Start of Block
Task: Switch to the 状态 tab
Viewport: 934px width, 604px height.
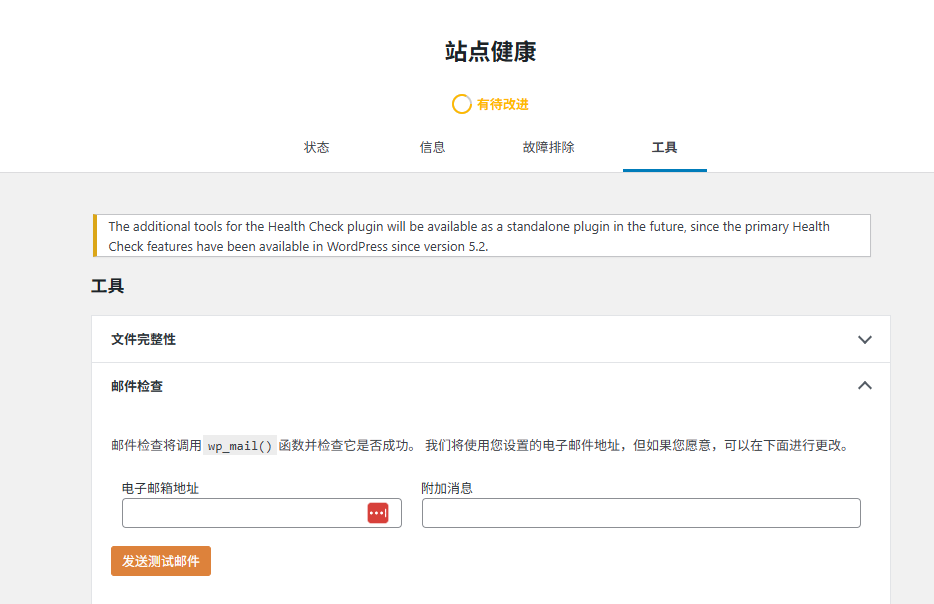Action: pyautogui.click(x=316, y=147)
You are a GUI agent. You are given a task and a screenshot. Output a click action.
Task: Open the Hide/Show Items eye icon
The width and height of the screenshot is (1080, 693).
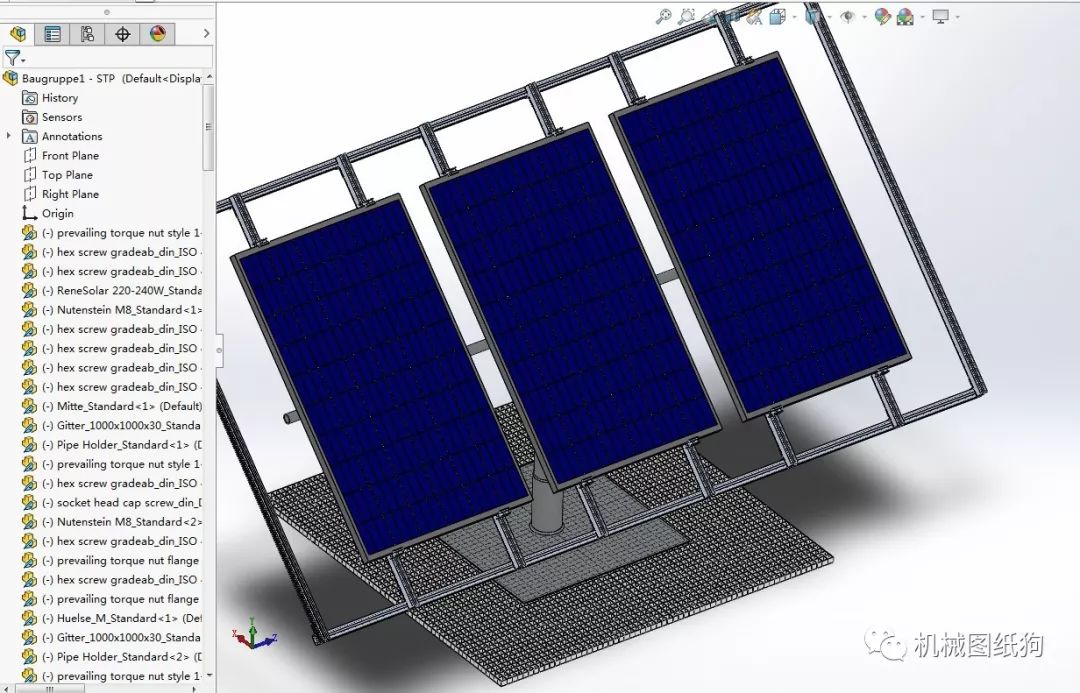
End of Block
THE PROBLEM:
Please copy out each line of the data in which the word "screenshot" occurs.

OUTPUT FOR THIS EXERCISE:
You are a GUI agent. You are given a task and a screenshot. Output a click action.
The width and height of the screenshot is (1080, 693).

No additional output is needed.